En Salto, los gurises no solían involucrarse, o, a lo sumo, se sumaban a los grupos del Partido Nacional o del Frente Amplio, que eran populares o funcionaban como una especie de club social. Yo, en cambio, me metí en el Partido Colorado casi por rebeldía, como quien elige el camino menos transitado solo porque sí.

Había algo en esa imagen sobria y moderada que me complacía. Y también algo —más visceral— que me alejaba del Frente Amplio. Me incomodaban, me repugnaban incluso.

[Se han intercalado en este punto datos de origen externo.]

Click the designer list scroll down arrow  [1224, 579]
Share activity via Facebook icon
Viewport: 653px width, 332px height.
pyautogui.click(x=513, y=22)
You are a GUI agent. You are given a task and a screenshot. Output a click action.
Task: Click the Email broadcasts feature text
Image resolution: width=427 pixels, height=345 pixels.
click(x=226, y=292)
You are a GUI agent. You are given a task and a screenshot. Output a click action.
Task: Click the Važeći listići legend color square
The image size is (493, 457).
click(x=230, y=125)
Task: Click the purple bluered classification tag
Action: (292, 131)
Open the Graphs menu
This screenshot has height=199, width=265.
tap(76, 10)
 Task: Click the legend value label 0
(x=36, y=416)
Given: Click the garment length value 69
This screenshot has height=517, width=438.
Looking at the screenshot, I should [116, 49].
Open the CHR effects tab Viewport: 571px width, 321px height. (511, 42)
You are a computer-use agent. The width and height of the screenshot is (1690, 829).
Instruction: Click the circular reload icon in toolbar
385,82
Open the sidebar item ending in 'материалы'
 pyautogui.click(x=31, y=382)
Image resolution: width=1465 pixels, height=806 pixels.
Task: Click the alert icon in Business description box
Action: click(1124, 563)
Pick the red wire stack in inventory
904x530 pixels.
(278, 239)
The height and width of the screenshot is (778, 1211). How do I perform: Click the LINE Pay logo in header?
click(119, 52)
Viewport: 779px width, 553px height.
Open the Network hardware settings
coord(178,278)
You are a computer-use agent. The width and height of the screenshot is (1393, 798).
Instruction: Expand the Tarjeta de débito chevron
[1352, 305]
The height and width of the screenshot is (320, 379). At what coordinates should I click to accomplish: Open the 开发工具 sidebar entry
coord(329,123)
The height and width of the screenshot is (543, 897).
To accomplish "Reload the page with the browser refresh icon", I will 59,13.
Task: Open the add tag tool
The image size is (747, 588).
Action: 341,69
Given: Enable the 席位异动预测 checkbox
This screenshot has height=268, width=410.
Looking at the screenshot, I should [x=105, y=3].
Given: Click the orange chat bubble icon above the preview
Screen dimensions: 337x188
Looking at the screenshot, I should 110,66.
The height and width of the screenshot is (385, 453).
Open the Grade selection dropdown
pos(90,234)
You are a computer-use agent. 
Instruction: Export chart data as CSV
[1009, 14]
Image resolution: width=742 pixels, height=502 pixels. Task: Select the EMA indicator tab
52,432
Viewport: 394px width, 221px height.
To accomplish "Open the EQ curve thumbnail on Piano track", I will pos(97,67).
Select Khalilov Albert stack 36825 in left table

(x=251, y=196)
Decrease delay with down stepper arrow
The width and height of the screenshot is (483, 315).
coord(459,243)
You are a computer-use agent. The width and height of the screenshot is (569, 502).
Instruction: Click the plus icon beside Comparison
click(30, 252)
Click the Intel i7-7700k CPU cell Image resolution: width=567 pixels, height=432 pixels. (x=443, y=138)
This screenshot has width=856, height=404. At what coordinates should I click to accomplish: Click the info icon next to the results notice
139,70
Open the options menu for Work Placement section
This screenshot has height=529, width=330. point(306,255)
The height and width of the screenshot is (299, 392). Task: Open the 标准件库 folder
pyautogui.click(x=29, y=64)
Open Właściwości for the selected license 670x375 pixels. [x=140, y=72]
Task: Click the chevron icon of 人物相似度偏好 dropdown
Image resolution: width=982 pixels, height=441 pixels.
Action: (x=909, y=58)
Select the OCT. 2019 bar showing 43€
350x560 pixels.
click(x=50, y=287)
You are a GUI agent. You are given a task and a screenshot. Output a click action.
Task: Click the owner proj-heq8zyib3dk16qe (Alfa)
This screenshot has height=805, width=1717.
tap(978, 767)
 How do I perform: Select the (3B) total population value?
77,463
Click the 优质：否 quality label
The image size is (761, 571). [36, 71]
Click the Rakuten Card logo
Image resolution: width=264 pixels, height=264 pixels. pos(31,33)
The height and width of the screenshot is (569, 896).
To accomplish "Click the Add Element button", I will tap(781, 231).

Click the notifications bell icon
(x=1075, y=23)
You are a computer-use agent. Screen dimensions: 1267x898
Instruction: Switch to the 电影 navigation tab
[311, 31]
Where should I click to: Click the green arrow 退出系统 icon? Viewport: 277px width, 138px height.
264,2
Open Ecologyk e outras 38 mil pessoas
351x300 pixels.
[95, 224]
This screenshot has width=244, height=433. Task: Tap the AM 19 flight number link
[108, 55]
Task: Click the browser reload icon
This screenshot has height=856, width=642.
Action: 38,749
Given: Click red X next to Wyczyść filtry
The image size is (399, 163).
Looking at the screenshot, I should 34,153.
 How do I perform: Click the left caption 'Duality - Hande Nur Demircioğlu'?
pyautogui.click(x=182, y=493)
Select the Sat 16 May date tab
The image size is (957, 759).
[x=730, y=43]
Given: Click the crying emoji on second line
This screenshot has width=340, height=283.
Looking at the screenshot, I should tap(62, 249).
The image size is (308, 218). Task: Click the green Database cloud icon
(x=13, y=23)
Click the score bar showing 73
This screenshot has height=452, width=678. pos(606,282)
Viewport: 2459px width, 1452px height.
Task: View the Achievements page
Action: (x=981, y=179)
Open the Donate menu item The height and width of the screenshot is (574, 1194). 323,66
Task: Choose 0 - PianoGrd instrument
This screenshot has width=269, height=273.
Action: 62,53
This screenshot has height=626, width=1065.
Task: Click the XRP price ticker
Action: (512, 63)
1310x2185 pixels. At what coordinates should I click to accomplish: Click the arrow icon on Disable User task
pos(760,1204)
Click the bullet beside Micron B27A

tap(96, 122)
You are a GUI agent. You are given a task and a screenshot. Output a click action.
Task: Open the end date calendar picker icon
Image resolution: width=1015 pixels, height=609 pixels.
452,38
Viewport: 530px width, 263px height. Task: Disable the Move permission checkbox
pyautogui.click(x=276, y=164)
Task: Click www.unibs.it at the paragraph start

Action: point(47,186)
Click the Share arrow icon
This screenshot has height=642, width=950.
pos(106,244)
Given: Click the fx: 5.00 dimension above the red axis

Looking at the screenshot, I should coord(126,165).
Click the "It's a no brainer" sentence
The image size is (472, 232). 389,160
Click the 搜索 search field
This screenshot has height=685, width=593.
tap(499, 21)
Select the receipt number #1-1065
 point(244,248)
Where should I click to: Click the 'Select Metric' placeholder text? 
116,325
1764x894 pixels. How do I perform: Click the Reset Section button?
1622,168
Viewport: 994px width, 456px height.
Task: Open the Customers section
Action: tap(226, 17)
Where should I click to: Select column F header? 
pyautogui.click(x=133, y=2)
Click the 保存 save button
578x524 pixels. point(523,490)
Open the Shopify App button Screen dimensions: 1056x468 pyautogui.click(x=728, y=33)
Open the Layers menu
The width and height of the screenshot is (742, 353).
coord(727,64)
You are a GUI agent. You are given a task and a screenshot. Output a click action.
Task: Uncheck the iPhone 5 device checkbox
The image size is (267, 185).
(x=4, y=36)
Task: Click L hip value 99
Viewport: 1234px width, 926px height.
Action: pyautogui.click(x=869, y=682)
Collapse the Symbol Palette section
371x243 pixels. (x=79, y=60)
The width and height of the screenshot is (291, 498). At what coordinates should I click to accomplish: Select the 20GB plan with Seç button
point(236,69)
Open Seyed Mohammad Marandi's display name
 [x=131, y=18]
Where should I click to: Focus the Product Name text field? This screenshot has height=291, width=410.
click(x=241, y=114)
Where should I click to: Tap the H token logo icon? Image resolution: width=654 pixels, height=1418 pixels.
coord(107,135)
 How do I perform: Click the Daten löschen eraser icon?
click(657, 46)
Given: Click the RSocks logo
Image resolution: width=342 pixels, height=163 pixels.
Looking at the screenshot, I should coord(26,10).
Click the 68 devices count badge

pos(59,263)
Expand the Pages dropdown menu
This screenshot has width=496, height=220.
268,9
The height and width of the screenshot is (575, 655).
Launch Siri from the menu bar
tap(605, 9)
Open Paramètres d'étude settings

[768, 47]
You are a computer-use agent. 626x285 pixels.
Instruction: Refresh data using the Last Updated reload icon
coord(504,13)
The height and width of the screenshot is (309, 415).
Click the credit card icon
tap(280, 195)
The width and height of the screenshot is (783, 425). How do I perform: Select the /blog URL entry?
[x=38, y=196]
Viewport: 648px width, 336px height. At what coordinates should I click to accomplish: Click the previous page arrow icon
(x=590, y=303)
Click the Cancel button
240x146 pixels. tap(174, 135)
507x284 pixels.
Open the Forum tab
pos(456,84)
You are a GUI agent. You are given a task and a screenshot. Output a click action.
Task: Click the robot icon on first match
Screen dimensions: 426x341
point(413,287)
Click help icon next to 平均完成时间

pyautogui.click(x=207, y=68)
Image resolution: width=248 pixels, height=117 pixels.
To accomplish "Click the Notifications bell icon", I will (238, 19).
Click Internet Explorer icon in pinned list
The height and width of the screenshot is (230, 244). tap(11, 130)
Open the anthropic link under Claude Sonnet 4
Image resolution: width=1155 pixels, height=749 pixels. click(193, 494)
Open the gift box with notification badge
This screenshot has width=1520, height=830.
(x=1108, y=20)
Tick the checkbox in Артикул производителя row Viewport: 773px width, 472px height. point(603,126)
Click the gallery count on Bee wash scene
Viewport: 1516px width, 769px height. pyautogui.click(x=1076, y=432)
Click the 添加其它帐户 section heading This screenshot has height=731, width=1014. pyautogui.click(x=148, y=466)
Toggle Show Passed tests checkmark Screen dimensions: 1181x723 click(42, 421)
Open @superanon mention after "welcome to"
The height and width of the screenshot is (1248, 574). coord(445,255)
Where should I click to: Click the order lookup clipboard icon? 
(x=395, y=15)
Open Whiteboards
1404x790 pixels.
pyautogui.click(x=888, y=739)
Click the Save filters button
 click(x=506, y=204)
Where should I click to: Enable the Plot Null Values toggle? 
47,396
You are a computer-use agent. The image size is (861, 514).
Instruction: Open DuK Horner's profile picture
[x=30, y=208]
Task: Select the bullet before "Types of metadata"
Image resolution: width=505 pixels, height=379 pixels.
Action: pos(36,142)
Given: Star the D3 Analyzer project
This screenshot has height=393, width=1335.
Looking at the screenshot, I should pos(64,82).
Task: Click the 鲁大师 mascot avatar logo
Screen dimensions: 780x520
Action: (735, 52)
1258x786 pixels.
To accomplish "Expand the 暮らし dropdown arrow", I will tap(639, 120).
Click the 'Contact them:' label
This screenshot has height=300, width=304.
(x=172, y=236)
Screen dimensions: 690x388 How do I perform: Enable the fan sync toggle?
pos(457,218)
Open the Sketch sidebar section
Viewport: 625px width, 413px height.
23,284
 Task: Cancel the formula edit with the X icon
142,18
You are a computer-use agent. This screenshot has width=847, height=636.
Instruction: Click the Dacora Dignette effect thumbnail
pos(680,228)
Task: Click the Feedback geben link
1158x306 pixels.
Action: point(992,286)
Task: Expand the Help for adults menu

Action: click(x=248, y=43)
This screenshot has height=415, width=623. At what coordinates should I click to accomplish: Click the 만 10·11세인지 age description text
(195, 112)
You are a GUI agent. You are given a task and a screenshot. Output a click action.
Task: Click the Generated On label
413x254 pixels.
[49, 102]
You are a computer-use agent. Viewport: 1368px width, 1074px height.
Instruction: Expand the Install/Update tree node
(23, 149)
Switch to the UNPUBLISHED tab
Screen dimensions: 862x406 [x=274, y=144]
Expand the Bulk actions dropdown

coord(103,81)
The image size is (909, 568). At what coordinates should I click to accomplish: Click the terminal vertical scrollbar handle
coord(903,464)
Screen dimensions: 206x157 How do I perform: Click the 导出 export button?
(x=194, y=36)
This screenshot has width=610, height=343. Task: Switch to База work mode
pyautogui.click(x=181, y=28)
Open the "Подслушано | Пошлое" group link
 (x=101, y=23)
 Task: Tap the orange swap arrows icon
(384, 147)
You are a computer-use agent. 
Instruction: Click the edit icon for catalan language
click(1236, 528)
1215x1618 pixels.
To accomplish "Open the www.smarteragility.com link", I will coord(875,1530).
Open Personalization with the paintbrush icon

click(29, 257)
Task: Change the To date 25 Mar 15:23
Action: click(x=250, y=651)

Sentía su hipocresía como una irritación que comenzaba en lo más profundo del cuerpo y brotaba hasta la capa más superficial del epitelio. A veces, de adolescente, discutía con compañeros, con profesores. A una docente de Historia llegué a amenazarla con hacerle un juicio por enseñar con un sesgo que, para mí, violaba la laicidad.

Después, la vida me fue ablandando. Seguía pensando igual, pero ya sin ganas de convencer a nadie. Me repetía que todos —incluso los otros— queríamos lo mejor para el país, aunque sus ideas fueran equivocadas. Había aprendido a mirar sin tanto juicio.

Una noche de mayo, ya en Montevideo, salí a comprar una caja de leche a un 24 horas que quedaba a pocas cuadras. Al mirar en dirección a 18 de Julio, vi una enorme multitud. Tardé unos segundos en recordar que era la Marcha del Silencio.

Me generó una gran curiosidad y opté por acercarme. Me subí la capucha y encogí los hombros, claramente para que no me viera ningún conocido. Había una vibración extraña en ese murmullo contenido. Una solemnidad que no me angustiaba, pero que, por momentos, me provocaba rechazo.

Luego una voz —amplificada, lenta, cavernosa— comenzó a leer nombres. Cada uno era respondido por la multitud con un “¡Presente!” que vibraba como un eco en la médula. No sé por qué seguí ahí. Quizás por curiosidad. O por esa parte de mí que, sin quererlo, se sentía parte de algo.

Hasta que escuché mi nombre.

Mi nombre completo. Con ese ritmo exacto con el que mi madre lo decía cuando me retaba.

“¡Presente!”, gritaron miles de gargantas.

Y entre todas, la mía. Bajita. Salida de mi propia boca, casi disuelta en un suspiro. Había encontrado una paradoja, y en ella, el dolor de entender algo más allá de mí. Mi respiración comenzó a costarme más de lo natural, y gradualmente subían y bajaban mis hombros, crecía y se contraía mi pecho.

Levanté la vista. Vi a mis dos hermanos pasar frente a mí. Mis hermanos menores, aunque ahora, sin dudas, con mayor edad que la mía. Tras su piel arrugada y sus barbas grises, conservaban los mismos rasgos inolvidables. Tomaban de los brazos a una señora muy, muy viejita.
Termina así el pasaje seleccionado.